Wednesday, May 9, 2018

Apple and Samsung disagree on how to avoid jury confusion regarding the article of manufacture

We're just days away from yet another Apple v. Samsung trial in the Northern District of California. IT's a re-retrial over damages, following a trial, a retrial, Samsung's successful appeal to the Supreme Court and various other procedural steps on the way back to where we are. By the way, the dispute started more than seven years ago (mid-April 2011).

Judge Koh's final jury instructions will inform the jury of the relevant factors for the article-of-manufacture determination. If the jury determines the relevant AoM is an entire smartphone, Apple gets a huge damages award. If the jury concludes the casing/screen is more reasonable, then the amount will be less extreme amount, but still a chunk of money.

This is what Judge Koh's tentative final jury instructions would say about the relevant factors and how to consider them:

"The scope of the design claimed in Apple's patent, including the drawing and written description;

2. The relative prominence of the design within the product as a whole;

3. Whether the design is conceptually distinct from the product as a whole; and

4. The physical relationship between the patented design and the rest of the product, including whether the design pertains to a component that a user or seller can physically separate from the product as a whole, and whether the design is embodied in a component that is manufactured separately from the rest of the product, or if the component can be sold separately.

In weighing these factors, your objective should be to identify the articles of manufacture that most fairly can be said to embody Samsung's appropriation of Apple's patented designs."

The jury will be free to attach to each of these factors whatever weight it deems reasonable. Based on what jurors told the media after multifactorial "weighting exercises," some juries spent a lot of time evaluating each factor and even more time thinking about how much weight each of them should have, while other juries focused on what they felt would be a reasonable result.

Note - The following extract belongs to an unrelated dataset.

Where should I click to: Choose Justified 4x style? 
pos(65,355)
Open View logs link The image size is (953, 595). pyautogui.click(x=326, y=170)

In a pretrial order, Judge Lucy Koh ordered the parties to "develop a joint proposed limiting instruction related to the use of the phrase 'article of manufacture' in the claim constructions and patents" and to "specify when they would like the limiting instruction to be given." Apple will not be allowed to tell the jury that the design patent claims-in-suit resolve the article-of-manufacture question because of a determination by a patent examiner who decided to issue a patent. But Apple will obviously seek to convince the jury to attach tremendous weight to the claims. The message from Apple's lawyers is going to be the next best thing to "the name of the game is the claim." Therefore, Samsung proposes--in response to Judge Koh's order--the following limiting instruction:

"Neither the Court nor the Patent and Trademark Office has determined the relevant articles of manufacture in this case. The words in the design patents and in the Court’s claim constructions do not determine the relevant articles of manufacture. That is a question for you to decide."

Apple's lawyers disagree, particularly on the second sentence:

"It is extremely prejudicial to Apple and improperly suggests to the jury that the words in the design patents and the Court's claim constructions are not relevant to identifying the articles of manufacture."

Samsung's first footnote stresses that its proposed instruction "does not say that the words in the patents and constructions are 'not relevant.' It says only that those words are not determinative." (emphasis in original)

Apple's objection makes clear that Apple is not just concerned about the jury potentially misinterpreting "determinative," but about the jury potentially giving less weight to the claim language than Apple would like.

"Determinative" is not part of everyday language, but it isn't too uncommon either. Reasonably educated people should figure out what it does mean and what it doesn't. Numerous other passages of the preliminary and final jury instructions contain words that jurors may misunderstand in similar ways as Apple fears.

The parties couldn't agree, so Judge Koh will have to decide. Technically, "not determinative" is simply accurate. In colloquial language, one could add a few words like "in their own right," though one could also argue that any additional words could create confusion, too.

Generally speaking, Judge Koh's proposed preliminary and final jury instructions combined don't really tell the jury much about how to make the article-of-manufacture determination. For an example, the amicus curiae brief filed by the Obama Administration with the Supreme Court contains additional helpful guidance that Judge Koh could, but apparently won't, provide to the jury.